*WHAT IS NEEDED*.
Would you please output, word for word, the span of the listing below that opens on the line containing "602x747 pixels." and closes on the line containing "The height and width of the screenshot is (777, 1568)."? Include both ends and nothing more.

*** RECORDS FOR THE EXERCISE ***

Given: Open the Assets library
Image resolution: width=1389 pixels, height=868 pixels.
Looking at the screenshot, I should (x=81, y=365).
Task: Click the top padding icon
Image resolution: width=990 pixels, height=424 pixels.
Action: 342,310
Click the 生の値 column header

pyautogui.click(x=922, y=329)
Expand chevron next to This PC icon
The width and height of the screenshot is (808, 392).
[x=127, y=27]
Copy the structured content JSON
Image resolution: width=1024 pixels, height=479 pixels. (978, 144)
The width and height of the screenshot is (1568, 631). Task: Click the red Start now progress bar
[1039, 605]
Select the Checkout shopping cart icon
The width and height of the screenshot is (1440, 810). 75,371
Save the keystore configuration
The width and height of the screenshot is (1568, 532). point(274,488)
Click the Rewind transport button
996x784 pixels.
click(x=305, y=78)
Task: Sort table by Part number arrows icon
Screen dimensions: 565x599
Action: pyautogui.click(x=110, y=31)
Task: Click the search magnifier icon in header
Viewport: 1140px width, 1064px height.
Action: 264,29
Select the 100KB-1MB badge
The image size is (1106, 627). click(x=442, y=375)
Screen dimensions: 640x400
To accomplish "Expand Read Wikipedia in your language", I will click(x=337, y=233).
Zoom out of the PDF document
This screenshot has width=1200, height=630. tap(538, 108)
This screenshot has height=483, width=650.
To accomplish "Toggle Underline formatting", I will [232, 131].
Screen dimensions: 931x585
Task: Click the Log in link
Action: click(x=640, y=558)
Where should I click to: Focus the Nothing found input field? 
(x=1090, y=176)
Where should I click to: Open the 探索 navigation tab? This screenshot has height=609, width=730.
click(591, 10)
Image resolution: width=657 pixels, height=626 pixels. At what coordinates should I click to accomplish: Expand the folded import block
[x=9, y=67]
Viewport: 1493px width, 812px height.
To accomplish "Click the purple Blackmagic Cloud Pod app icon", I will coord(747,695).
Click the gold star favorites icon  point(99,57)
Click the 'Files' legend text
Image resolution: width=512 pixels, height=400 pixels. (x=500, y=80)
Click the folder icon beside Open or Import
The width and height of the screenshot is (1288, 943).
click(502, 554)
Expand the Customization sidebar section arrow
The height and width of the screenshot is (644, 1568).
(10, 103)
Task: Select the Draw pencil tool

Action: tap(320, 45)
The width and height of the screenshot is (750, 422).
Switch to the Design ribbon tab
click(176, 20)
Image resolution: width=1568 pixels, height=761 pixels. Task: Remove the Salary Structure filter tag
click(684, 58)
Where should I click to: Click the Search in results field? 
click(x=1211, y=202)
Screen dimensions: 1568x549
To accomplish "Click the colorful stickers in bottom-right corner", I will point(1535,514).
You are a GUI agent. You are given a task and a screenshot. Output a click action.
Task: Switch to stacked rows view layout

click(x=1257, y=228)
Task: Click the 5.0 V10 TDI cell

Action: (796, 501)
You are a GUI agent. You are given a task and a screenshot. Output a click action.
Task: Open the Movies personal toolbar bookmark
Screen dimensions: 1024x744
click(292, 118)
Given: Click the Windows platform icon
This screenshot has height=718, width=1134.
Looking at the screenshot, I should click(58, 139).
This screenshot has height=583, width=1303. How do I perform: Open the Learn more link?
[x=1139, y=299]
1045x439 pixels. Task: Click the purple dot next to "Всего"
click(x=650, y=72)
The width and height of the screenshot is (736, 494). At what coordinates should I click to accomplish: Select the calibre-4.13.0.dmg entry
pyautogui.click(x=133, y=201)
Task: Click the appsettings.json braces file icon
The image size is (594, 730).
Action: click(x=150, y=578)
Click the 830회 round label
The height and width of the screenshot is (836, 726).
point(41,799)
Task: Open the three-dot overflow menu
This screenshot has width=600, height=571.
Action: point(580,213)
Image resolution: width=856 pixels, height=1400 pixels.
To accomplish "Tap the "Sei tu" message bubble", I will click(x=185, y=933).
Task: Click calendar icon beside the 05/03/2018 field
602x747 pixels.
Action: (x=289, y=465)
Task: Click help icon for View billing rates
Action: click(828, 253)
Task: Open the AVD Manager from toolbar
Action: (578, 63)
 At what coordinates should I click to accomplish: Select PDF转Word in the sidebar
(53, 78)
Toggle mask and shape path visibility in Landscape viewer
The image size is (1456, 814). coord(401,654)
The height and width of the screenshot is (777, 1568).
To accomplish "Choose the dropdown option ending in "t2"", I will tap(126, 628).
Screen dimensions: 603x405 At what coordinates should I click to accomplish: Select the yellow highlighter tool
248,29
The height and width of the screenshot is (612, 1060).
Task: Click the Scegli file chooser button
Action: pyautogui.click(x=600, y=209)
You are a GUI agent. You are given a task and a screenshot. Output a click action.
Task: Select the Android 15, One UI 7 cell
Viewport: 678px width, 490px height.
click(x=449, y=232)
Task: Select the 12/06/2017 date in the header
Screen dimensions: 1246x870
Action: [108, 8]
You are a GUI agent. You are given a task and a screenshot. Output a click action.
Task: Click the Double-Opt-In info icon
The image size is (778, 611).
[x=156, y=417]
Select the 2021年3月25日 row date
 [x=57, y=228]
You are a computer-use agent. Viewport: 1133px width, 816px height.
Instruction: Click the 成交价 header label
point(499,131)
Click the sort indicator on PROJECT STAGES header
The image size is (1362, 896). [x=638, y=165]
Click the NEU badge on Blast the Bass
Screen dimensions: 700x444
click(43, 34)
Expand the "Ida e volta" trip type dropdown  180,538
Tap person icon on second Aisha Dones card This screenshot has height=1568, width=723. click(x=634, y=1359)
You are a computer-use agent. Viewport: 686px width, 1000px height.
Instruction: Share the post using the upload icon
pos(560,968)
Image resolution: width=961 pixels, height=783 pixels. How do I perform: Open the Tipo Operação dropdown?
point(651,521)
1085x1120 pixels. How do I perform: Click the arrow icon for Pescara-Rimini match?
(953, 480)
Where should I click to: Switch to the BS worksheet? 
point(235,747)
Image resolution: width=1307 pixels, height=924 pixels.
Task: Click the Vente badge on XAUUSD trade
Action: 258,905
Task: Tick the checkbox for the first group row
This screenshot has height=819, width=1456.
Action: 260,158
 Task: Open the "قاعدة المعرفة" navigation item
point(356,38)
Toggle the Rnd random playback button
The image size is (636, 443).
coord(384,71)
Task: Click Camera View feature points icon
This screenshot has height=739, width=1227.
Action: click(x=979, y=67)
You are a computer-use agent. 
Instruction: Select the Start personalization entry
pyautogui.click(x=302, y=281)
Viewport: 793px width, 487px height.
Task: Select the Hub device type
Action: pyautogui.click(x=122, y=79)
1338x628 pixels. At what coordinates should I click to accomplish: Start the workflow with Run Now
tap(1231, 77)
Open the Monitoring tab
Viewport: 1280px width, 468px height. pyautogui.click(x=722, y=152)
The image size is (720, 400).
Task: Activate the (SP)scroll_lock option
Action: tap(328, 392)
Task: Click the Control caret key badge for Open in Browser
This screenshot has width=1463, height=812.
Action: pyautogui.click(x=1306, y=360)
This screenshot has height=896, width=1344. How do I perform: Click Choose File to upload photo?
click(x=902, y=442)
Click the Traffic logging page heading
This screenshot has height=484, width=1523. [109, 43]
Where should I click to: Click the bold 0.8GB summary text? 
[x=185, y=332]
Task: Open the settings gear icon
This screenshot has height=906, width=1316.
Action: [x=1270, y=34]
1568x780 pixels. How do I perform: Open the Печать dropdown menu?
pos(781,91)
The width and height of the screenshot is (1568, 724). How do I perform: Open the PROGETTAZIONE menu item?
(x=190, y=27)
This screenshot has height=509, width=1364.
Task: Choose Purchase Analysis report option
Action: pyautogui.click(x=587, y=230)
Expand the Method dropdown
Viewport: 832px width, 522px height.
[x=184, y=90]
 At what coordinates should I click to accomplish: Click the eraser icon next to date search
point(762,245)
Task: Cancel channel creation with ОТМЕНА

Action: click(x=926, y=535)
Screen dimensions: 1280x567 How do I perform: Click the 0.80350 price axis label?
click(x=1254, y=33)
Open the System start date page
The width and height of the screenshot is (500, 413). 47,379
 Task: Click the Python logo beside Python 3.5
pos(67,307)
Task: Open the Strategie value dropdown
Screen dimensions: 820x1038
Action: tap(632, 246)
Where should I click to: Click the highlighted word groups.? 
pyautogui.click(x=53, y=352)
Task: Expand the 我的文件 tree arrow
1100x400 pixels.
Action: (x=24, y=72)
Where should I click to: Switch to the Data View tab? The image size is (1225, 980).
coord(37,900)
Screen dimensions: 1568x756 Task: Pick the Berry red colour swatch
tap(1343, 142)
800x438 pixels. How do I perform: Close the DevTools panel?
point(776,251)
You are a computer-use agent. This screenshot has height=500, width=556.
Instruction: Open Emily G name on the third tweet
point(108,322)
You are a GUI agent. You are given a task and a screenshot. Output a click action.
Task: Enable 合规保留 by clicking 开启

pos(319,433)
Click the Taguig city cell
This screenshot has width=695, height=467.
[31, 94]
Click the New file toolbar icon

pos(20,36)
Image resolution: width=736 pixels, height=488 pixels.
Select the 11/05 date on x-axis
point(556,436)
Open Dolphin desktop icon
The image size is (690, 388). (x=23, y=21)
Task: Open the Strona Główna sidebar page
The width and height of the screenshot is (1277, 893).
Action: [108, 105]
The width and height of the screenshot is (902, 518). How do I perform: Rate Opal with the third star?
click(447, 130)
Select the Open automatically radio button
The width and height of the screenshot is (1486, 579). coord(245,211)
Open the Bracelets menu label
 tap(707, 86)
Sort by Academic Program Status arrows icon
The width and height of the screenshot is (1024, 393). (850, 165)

*** End of RECORDS FOR THE EXERCISE ***

*RESPONSE AREA*.
602x747 pixels.
Action: (x=289, y=465)
Task: Click help icon for View billing rates
Action: click(828, 253)
Task: Open the AVD Manager from toolbar
Action: (578, 63)
 At what coordinates should I click to accomplish: Select PDF转Word in the sidebar
(53, 78)
Toggle mask and shape path visibility in Landscape viewer
The image size is (1456, 814). coord(401,654)
The height and width of the screenshot is (777, 1568).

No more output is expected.